→ **Passage**
BORNHEIM, Germany - The tissue-engineering company BioTissue Technologies AG plans to have the initial public offering of its shares Friday on Frankfurt's Neuer Markt.

The Freiburg, Germany, company is offering about 1 million individual share certificates. In addition, there will be a greenshoe of 117,000 shares. The expected range is between EUR27 and EUR34 per share, which would result in gross proceeds of EUR27 million (US$23 million) to EUR34 million.

Underwriters are the Landesbank Baden-Wuerttemberg, Equinet Securities AG and Direkt Anlage Bank AG. Following the transaction, nearly 38 percent of the shares will be in free float, according to a company spokesperson. The lock-up periods will last for 12 months for financial investors and investors from the company's management, while others (University Hospital of Freiburg and individual scientists) have agreed to lock up their shares for 36 months.

BioTissue Technologies develops human tissue substitutes grown from patients' own cells. The first product, launched in September 1999, is BioSeed S, an autologous skin substitute mainly for treatment of chronic wounds. In September the company launched MelanoSeed for the treatment of vitiligo. It provides pigment cells to patients' depigmented areas of skin. Last week the company announced transplantation of a finger joint substitute grown and formed from the patient's own bone and cartilage cells at the Freiburg hospital.

The company next year expects to launch autologous substitutes for mucous membranes of the mouth, for bone and for cartilage.

Estimated sales are DM600,000 in 2000, DM3.3 million in 2001 and DM15.5 million (US$6.8 million) in 2002, according to the company, which said it expects to break even in 2003. BioTissue was founded in 1997.

[Stored data entries]
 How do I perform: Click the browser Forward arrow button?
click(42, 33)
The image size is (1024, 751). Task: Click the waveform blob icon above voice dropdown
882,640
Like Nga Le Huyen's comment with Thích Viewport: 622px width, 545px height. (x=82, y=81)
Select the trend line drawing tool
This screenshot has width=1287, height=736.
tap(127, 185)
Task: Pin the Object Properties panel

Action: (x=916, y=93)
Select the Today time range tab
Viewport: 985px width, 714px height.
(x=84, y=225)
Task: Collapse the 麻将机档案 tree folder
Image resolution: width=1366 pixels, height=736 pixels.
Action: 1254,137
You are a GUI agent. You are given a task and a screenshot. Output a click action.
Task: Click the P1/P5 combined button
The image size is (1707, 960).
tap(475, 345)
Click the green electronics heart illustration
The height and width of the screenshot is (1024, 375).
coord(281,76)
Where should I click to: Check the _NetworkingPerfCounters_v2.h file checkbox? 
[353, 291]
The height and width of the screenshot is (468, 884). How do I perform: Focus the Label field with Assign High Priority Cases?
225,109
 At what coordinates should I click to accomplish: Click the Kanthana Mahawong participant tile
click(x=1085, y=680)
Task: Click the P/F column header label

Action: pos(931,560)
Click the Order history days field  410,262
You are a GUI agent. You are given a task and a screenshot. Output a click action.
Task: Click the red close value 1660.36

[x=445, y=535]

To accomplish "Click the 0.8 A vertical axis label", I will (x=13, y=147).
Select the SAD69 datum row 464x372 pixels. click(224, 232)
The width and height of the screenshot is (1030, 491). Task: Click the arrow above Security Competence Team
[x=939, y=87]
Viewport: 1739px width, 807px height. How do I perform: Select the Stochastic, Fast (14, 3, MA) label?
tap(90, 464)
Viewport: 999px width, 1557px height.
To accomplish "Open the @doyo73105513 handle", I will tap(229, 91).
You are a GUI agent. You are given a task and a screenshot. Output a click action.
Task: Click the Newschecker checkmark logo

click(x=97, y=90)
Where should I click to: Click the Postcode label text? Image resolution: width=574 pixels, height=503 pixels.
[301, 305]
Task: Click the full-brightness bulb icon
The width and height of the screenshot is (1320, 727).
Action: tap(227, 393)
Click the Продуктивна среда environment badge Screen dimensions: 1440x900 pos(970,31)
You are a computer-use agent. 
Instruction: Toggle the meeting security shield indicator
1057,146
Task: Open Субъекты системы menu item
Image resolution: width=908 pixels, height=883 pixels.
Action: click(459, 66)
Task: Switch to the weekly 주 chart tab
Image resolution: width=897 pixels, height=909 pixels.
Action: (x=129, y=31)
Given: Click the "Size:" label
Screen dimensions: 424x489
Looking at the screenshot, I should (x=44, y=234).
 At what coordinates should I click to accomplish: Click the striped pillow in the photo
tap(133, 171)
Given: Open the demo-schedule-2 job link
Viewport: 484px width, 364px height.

→ **Exercise instructions**
[A] List the underwriters named in the BioTissue article.
[B] Output the portion of the BioTissue article starting with "BORNHEIM, Germany - The" and going on through "to EUR34 million.".

→ **Per-task answers**
[A] Landesbank Baden-Wuerttemberg, Equinet Securities AG, Direkt Anlage Bank AG

[B]
BORNHEIM, Germany - The tissue-engineering company BioTissue Technologies AG plans to have the initial public offering of its shares Friday on Frankfurt's Neuer Markt.

The Freiburg, Germany, company is offering about 1 million individual share certificates. In addition, there will be a greenshoe of 117,000 shares. The expected range is between EUR27 and EUR34 per share, which would result in gross proceeds of EUR27 million (US$23 million) to EUR34 million.